South African Military History Society

NEWSLETTER No.264 Cape Town Branch


MALAYAN EMERGENCY had its origins in the late 1920s when a small group of Chinese-based Communists sought to overthrow the British colonial administration and establish a Communist-controlled republic. Ironically, when Japan invaded the Peninsula in 1941, the British supported the Communists in a joint campaign against the Japanese. But once the war was over, the battle for Malaya re-started and became a costly thorn in the side of Britain for a further dozen years, while the sun of the British Raj slowly set east of India forever.

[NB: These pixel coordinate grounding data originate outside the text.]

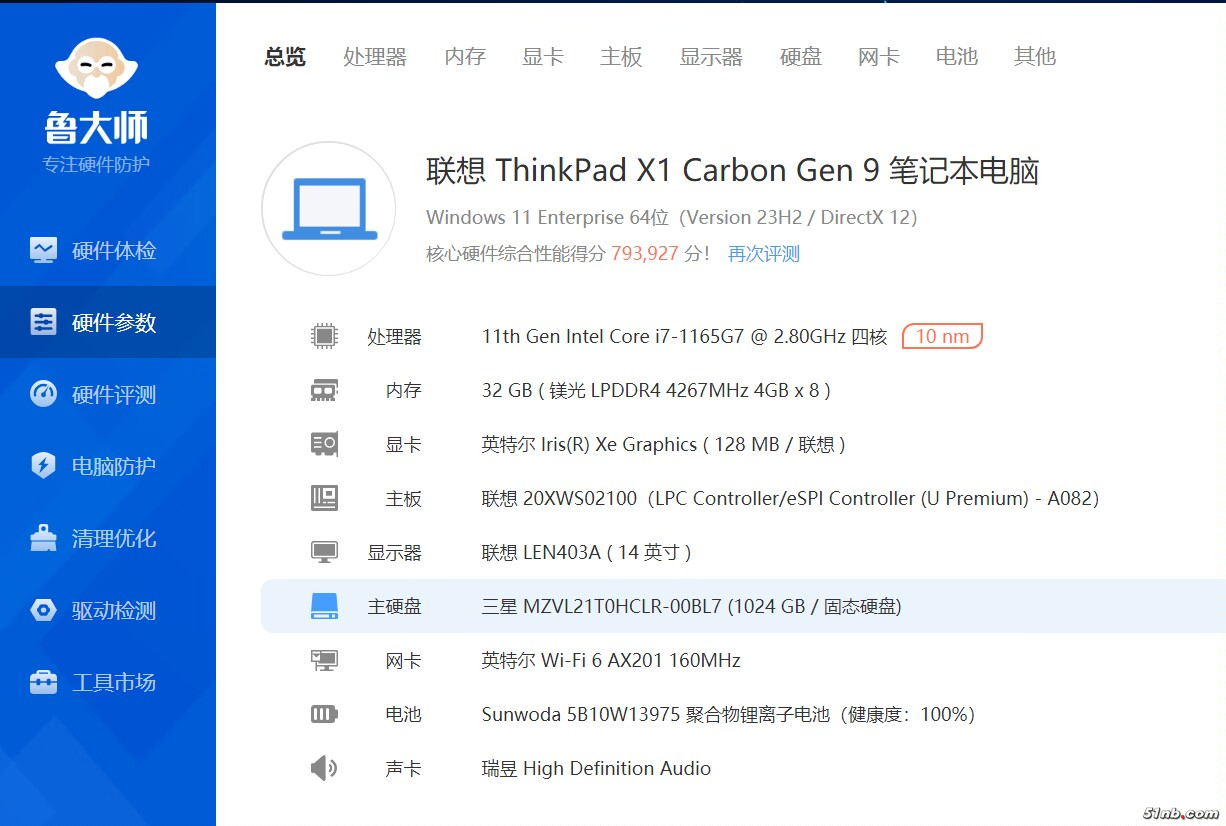Click the 再次评测 link
This screenshot has width=1226, height=826.
(764, 254)
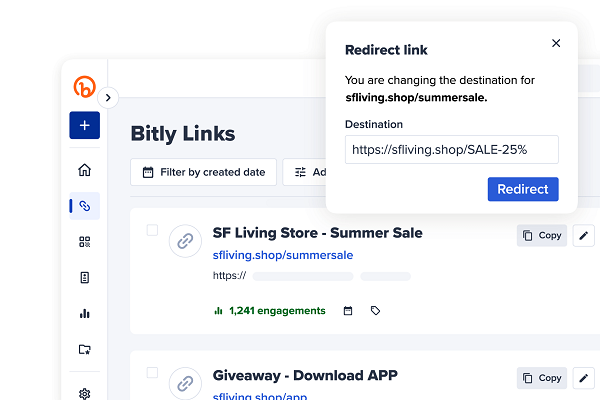Click the Bitly logo icon
The height and width of the screenshot is (400, 600).
pyautogui.click(x=84, y=87)
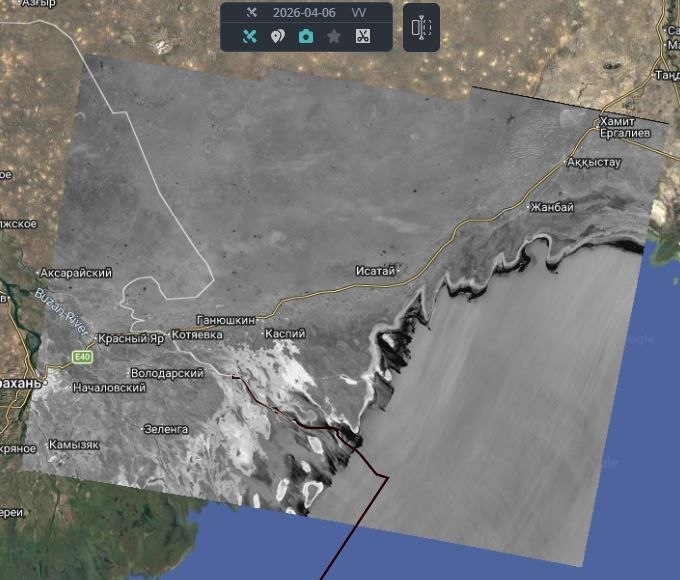Select the Камызяк town label
680x580 pixels.
74,444
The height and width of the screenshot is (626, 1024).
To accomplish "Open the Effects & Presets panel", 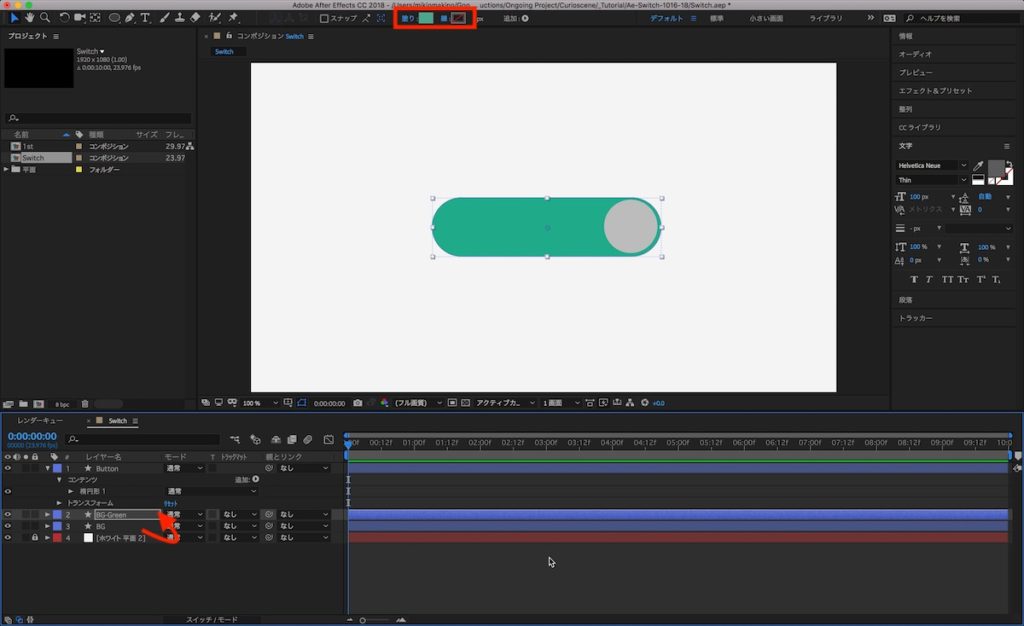I will pos(935,91).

So, when our speaker at our Society evening on 13 January 2000, the Rev.William Goble and his wife Grace arrived in Singapore in 1954, they were immediately confronted by the conflicting emotions of a multi-cultured people who were still immersed in a political and military struggle. This influenced and guided Bill in his missionary and teaching work as house parent, padre and administrator of an expatriate prep-school for missionary children in the Cameron Highlands near a British army school. Bill was also elevated to the post of honorary, unpaid army padre for many of the British units that did their duties close by from time to time.

The shameful surrender of Singapore and the infamous railway of death from Thailand into Burma still haunted its survivors, as well as soldiers and civil servants who served in Malaya in 1954. Just two years before the war in Korea had come to an end, with the terrorist skirmishes beginning.

It was against this backdrop that our speaker painted a unique as well as most interesting canvas of remembrances about happenings and people, down-to-earth and eccentric. Interspersing his presentation with poetry readings and anecdotes, he kept the audience entertained with descriptions of days long past of a sometimes quasi-colonial lifestyle. He mentioned the names of the Cameron Highlands and Bangkok, where he was made Chairman of the Chaplancy Board and, besides other duties, helped the American soldiers serving in Vietnam to heal and overcome their psychological and physical wounds. With his portrait of the dangerous but also beautiful jungle in all its myriad manifestations some of our older listeners could only but agree. It was especially the bamboo that captured Grace and Bill's fancy, so much so that they named their house in Cape Town Singing Bamboo, because they could never forget the sound of the bamboo groves clashing noisily in the monsoon winds.

Bill and his wife remembered their life during those colourful if often painful fourteen years with fondness, and since they were fluent in Thai and had a smattering of Malay, made friends among the locals.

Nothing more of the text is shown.